Table 13. Runtime for solving a (fine) 1D flame in hours.

compiler noOpt O2 strict default fastmathsafe fastmath full fullsafe
g++8.5.0 1.64 0.22 n.a. 0.17 0.44 0.46 0.77 0.76
g++9.4.0 1.65 0.22 n.a. 0.19 0.47 0.45 0.77 0.77
g++10.3.0 1.65 0.17 n.a. 0.18 0.50 0.46 0.16 0.18
g++11.1.0 1.66 0.17 n.a. 0.19 0.75 0.77 0.39 0.39
clang++12.0.0 1.54 0.17 n.a. 0.18 0.83 0.77 27.89 3.11
icpx2021.1 2.81 0.31 0.32 0.31 0.31 0.32 1.07 0.51
icpx2021.2.0 2.82 0.33 0.31 0.34 >36 0.37 0.29 7.94
icpx2021.3.0 2.84 0.33 0.32 0.32 >36 0.37 0.29 7.83
icpx2021.4.0 2.84 0.33 0.33 0.32 0.48 0.62 0.49 0.54
icpc18.0.5 3.09 0.83 3.22 0.90 16.50 14.91 0.23 0.23
icpc19.0.5 3.02 0.36 0.33 0.33 13.50 13.70 0.82 0.89
icpc19.1.3 2.59 0.34 0.36 0.32 12.71 14.16 0.93 0.88
icpc2021.1 2.20 0.35 0.33 0.34 13.56 13.38 0.81 0.84
icpc2021.2.0 2.30 0.32 0.36 0.31 13.60 13.64 0.81 0.94
icpc2021.3.0 2.43 0.33 0.33 0.31 13.18 14.89 0.93 0.94
icpc2021.4.0 3.04 0.36 0.34 0.34 14.71 13.37 0.83 0.81

Accuracy

Although the flame speed should converge more closely beteween the different compilers/versions due to the finer mesh, results differ by up to 0.001 %, much more than in the previous case. Again, icpc18.0.5 produces different results compared with all other Intel compilers at default optimization settings.

Table 14. Relative accuracy for solving a (fine) 1D flame (|result(g++11 noOpt)-result)/result(g++11 noOpt)|.

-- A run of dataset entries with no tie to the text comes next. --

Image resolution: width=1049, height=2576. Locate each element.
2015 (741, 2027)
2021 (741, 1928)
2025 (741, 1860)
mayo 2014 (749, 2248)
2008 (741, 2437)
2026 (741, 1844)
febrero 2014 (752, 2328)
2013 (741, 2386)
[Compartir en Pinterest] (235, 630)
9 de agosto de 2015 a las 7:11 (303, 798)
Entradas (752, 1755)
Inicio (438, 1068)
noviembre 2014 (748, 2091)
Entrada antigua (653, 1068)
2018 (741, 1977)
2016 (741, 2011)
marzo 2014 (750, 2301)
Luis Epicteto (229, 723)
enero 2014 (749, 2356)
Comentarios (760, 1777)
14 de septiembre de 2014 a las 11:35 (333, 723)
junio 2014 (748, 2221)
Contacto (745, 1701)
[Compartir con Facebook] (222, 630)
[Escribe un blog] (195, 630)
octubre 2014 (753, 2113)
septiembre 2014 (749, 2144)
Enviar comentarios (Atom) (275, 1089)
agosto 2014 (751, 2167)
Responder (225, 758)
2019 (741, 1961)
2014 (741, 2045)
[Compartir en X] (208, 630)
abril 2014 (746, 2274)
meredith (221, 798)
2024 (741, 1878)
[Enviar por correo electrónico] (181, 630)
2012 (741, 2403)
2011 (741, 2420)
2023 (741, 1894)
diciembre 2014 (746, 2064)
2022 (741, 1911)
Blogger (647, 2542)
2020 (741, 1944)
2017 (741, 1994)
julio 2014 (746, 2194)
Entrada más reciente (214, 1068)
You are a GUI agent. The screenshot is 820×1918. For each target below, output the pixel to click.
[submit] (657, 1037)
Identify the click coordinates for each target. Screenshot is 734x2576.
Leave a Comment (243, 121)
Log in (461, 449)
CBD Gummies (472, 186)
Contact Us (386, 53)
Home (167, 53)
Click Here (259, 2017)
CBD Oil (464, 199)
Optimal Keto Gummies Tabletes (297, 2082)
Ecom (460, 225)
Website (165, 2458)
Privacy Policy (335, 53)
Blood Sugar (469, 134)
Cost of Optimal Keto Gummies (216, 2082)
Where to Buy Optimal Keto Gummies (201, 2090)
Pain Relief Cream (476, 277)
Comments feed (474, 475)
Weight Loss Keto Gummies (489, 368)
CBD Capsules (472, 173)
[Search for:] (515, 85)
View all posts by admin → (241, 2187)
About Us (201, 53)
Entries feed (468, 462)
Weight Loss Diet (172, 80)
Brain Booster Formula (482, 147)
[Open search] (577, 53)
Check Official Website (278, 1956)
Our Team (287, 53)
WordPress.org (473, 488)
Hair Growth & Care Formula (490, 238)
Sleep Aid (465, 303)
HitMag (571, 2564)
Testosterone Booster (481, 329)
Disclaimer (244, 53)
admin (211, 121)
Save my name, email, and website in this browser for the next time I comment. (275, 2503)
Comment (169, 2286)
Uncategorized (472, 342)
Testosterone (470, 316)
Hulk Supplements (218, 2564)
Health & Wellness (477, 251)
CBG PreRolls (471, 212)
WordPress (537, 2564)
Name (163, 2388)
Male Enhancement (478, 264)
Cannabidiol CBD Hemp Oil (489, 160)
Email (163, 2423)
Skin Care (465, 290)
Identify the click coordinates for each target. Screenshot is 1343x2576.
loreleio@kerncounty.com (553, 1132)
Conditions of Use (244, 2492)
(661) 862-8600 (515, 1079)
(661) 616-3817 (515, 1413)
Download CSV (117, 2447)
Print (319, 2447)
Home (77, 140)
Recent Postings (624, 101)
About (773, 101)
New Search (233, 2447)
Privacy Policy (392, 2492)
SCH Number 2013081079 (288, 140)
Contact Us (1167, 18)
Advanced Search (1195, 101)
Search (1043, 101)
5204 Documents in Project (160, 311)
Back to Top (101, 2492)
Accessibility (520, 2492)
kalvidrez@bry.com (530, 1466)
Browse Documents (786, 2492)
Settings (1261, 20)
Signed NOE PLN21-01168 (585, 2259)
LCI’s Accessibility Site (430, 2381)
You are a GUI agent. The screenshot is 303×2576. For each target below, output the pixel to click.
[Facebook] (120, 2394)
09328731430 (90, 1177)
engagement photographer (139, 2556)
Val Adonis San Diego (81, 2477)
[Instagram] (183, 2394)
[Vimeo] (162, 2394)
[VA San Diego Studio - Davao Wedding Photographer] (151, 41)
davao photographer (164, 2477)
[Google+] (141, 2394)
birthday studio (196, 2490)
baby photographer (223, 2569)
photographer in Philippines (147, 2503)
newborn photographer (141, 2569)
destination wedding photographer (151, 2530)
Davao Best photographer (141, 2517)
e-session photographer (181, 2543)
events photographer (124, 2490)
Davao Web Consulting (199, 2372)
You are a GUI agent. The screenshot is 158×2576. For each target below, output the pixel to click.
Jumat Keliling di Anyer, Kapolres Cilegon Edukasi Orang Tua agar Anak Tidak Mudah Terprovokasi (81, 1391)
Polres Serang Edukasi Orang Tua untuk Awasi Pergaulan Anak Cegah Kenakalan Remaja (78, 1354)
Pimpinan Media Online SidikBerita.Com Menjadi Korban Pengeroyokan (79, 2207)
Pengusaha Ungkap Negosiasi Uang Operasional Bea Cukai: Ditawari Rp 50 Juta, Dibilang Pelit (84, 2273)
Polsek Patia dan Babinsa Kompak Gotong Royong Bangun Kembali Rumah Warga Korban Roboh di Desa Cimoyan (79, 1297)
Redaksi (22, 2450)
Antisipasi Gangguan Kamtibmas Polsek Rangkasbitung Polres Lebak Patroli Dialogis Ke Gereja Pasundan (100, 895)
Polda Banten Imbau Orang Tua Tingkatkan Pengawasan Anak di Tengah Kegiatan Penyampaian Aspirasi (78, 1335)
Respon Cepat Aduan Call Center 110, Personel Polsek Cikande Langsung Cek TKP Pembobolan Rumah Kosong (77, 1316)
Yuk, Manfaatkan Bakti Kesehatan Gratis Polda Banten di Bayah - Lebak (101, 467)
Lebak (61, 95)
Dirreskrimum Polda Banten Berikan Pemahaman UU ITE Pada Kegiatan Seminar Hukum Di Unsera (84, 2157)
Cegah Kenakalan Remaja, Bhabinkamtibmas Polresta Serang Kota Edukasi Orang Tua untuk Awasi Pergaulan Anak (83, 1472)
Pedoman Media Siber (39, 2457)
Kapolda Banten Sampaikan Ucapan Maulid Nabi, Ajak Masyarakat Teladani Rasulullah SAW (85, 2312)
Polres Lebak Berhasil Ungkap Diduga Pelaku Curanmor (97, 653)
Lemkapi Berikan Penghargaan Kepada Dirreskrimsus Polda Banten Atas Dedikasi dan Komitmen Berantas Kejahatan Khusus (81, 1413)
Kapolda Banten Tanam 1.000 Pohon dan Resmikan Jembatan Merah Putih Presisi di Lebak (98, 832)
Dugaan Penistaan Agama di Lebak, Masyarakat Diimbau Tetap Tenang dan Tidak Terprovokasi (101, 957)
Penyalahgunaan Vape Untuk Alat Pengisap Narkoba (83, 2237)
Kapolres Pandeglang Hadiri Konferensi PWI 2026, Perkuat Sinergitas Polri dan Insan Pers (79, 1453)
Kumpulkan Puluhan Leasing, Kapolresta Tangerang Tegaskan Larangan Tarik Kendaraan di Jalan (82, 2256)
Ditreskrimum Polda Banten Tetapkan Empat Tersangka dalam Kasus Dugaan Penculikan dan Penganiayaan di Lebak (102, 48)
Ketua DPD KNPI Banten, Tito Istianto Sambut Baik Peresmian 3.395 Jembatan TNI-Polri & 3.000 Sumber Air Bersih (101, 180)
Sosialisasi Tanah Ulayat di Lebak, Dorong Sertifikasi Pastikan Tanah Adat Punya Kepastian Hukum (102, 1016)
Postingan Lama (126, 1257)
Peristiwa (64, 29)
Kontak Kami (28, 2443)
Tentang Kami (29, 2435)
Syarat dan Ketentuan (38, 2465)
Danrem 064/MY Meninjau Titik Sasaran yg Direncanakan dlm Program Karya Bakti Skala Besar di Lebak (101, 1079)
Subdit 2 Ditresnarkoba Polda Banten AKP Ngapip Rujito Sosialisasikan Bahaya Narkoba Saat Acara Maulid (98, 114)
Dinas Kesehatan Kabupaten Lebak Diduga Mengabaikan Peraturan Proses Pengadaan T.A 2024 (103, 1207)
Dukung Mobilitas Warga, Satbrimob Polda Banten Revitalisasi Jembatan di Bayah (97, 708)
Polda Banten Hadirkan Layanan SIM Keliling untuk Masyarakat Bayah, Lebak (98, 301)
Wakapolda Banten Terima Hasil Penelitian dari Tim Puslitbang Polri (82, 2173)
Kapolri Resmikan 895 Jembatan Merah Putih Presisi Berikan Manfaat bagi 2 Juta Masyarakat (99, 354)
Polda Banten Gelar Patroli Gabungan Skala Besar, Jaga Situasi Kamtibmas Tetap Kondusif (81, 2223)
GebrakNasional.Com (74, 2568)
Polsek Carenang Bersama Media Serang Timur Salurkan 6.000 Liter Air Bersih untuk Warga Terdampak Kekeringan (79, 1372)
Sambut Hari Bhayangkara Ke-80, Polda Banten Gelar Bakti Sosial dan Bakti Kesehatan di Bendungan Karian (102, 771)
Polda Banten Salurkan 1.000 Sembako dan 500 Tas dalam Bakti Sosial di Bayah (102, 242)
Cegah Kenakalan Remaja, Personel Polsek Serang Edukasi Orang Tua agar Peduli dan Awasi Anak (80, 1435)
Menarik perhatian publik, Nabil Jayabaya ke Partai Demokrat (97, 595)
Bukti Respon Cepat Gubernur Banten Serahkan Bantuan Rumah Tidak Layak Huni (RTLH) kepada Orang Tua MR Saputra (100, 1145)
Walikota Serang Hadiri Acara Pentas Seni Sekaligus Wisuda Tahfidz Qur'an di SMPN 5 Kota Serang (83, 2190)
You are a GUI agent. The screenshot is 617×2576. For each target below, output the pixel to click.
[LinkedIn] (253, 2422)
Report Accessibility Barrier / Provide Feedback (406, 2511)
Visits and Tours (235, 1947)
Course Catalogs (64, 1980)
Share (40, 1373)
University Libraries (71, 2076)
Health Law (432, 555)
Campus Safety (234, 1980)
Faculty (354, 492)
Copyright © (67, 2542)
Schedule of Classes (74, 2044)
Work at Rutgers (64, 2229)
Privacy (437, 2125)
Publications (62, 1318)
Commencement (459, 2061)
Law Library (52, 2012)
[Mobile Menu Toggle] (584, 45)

compiler noOpt O2 strict default fastmathsafe fastmath full fullsafe
g++8.5.0 0 0 n.a. 0 3.24e-05 3.24e-05 4.43e-06 4.43e-06
g++9.4.0 0 0 n.a. 0 3.24e-05 3.24e-05 2.66e-05 2.66e-05
g++10.3.0 0 0 n.a. 0 3.24e-05 3.24e-05 5.79e-06 5.79e-06
g++11.1.0 0 0 n.a. 0 2.04e-05 2.04e-05 6.47e-06 6.47e-06
clang++12.0.0 0 0 n.a. 0 3.82e-06 2.78e-05 2.57e-04 1.02e-04
icpx2021.1 2.07e-05 2.07e-05 2.07e-05 2.07e-05 4.20e-06 1.77e-05 3.17e-06 1.15e-05
icpx2021.2.0 2.07e-05 2.07e-05 2.07e-05 2.07e-05 ?? 3.89e-05 3.17e-05 2.53e-05
icpx2021.3.0 2.07e-05 2.07e-05 2.07e-05 2.07e-05 ?? 3.89e-05 3.17e-05 2.53e-05
icpx2021.4.0 2.07e-05 2.07e-05 2.07e-05 2.07e-05 2.57e-05 1.09e-05 3.61e-05 3.71e-05
icpc18.0.5 2.07e-05 6.34e-06 6.55e-05 6.34e-06 8.32e-05 8.32e-05 2.82e-05 2.82e-05
icpc19.0.5 2.07e-05 2.07e-05 2.07e-05 2.07e-05 3.29e-05 3.29e-05 1.49e-05 1.49e-05
icpc19.1.3 2.07e-05 2.07e-05 2.07e-05 2.07e-05 3.29e-05 3.29e-05 1.49e-05 1.49e-05
icpc2021.1 2.07e-05 2.07e-05 2.07e-05 2.07e-05 3.29e-05 3.29e-05 1.49e-05 1.49e-05
icpc2021.2.0 2.07e-05 2.07e-05 2.07e-05 2.07e-05 3.29e-05 3.29e-05 1.49e-05 1.49e-05
icpc2021.3.0 2.07e-05 2.07e-05 2.07e-05 2.07e-05 3.29e-05 3.29e-05 1.49e-05 1.49e-05
icpc2021.4.0 2.07e-05 2.07e-05 2.07e-05 2.07e-05 3.29e-05 3.29e-05 1.49e-05 1.49e-05

Conclusions

I ran different sample programs (evaluation of reaction rates, 0D reactor and 1D flame) with 16 different compilers/versions and 8 different optimization settings. The findings are summarized as follows:

  • Even at the strictest settings, Intel compilers and g++/clang++ do not yield the same results (bitwise) in general.
  • For simpler cases, differences in results are within O(10^-7 %).
  • For g++, O2 generates slightly slower code compared to O3 but without affecting the results.
  • In many cases, using fastmath increases performance by 10 % to 15 % for g++. Using fastmath together with no-finite-math-only increases performance by only 5 %. However, both options can drastically deteriorate convergence behavior.
  • For the Intel compiler, fp-model strict is slighly slower than fp-model precise but the accuracy was the same in all test cases. fastmath together with no-finite-math-only produces slighly faster code and can be used together with Cantera, however, convergence might deteriorate drastically. In general, the difference between compiler settings have much less effect for the Intel compilers than for g++/clang++.

From my tests above, the current defaults of Cantera seem to be the optimal compromise between performance and safety:

  • O3 for g++/clang++
  • O3 -fp-model precise for the Intel compilers

Since fastmath without no-finite-math-only can significantly improve the performance of g++ for simple cases like the evaluation of reaction rates, it would be nice for Cantera to be compatible with this option, e.g. for users coupling Cantera to other CFD codes, which means the internal use of NaNs and Infs would have to be removed.